The 2013 Charles Homer Haskins Prize Lecture
Robert Alter has taught at the University of California, Berkeley since 1967. He is a member of the American Academy of Arts and Sciences, the American Philosophical Society, the Council of Scholars of the Library of Congress, and is past president of the Association of Literary Scholars and Critics. He has twice been a Guggenheim Fellow, and has been a Senior Fellow of the National Endowment for the Humanities, a Fellow at the Institute for Advanced Studies in Jerusalem, and Old Dominion Fellow at Princeton University.

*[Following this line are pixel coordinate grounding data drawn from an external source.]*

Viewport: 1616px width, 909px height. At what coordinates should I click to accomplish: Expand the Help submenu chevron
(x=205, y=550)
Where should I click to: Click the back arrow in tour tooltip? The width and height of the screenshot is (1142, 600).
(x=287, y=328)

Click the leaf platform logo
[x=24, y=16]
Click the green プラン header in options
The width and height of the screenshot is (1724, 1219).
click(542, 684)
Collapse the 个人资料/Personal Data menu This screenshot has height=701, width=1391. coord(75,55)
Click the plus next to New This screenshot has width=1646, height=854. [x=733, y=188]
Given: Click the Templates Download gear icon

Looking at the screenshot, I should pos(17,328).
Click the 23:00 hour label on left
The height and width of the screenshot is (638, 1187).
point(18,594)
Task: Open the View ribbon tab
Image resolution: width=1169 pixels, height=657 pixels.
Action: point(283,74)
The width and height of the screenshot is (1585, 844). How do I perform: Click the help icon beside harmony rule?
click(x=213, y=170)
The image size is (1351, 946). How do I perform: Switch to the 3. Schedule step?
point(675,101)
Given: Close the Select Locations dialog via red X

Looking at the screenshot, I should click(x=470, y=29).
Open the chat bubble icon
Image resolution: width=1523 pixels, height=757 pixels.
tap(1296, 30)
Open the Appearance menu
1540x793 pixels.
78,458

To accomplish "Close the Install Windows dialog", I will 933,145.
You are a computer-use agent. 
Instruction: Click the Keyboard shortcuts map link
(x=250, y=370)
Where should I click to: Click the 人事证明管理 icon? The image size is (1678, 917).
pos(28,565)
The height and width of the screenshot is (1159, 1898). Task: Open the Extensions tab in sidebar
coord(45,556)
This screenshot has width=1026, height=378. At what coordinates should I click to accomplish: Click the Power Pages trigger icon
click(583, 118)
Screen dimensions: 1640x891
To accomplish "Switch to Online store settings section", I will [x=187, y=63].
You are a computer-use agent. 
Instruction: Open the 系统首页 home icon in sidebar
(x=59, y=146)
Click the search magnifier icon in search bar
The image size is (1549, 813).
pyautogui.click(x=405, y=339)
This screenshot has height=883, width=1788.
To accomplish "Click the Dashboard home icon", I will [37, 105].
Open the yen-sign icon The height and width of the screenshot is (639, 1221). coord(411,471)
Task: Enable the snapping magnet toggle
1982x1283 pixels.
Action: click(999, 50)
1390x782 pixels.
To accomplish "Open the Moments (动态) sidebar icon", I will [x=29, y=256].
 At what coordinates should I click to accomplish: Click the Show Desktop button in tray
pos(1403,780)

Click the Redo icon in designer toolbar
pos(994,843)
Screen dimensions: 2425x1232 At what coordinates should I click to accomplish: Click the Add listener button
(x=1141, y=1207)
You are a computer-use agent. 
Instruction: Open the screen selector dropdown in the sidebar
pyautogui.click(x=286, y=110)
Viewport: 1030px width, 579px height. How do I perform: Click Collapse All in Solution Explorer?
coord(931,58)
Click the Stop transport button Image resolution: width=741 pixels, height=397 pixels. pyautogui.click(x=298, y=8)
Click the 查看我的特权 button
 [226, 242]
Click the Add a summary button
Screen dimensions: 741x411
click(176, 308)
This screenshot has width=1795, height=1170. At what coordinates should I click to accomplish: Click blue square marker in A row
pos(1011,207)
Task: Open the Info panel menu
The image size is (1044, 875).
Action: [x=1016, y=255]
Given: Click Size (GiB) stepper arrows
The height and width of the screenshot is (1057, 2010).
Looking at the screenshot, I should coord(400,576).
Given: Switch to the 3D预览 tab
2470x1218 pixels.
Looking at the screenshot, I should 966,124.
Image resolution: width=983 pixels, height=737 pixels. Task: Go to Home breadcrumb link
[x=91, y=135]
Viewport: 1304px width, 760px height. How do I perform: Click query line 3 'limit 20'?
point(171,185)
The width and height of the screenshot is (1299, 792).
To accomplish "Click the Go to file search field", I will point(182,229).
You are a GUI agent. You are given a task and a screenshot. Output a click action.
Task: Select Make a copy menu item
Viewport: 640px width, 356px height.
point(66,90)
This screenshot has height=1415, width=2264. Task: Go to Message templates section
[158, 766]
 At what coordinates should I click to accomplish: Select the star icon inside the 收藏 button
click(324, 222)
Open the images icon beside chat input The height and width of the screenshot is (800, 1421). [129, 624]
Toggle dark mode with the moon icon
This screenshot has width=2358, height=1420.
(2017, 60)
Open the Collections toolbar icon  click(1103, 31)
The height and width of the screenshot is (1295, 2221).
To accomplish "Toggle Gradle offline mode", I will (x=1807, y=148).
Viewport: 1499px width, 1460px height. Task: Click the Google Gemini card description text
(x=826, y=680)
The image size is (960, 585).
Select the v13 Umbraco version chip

Professor Alter has written widely on the European novel from the eighteenth century to the present, on contemporary American fiction, and on modern Hebrew literature. He has also written extensively on literary aspects of the Bible. His publications include two prize-winning volumes on biblical narrative and poetry and award-winning translations of Genesis and of the Five Books ofMoses. He has devoted book-length studies to Fielding, Stendhal, and the self-reflexive tradition in the novel. His books have been translated into eight different languages. Among his publications since the beginning of the 1990s are Necessary Angels: Tradition and Modernity in Kafka, Benjamin, and Scholem (1991), The World of Biblical Literature (1992) Hebrew and Modernity (1994), Imagined Cities (2005), and Psalms: A Translation with Commentary (2007). His most recent books are Pen of Iron: American Prose and the King James Bible (2010), The Wisdom Books: A Translation with Commentary (2011), and Ancient Israel: The Former Prophets (2013).
In 2009, Professor Alter received the Robert Kirsch Award from the Los Angeles Times for lifetime contribution to American letters.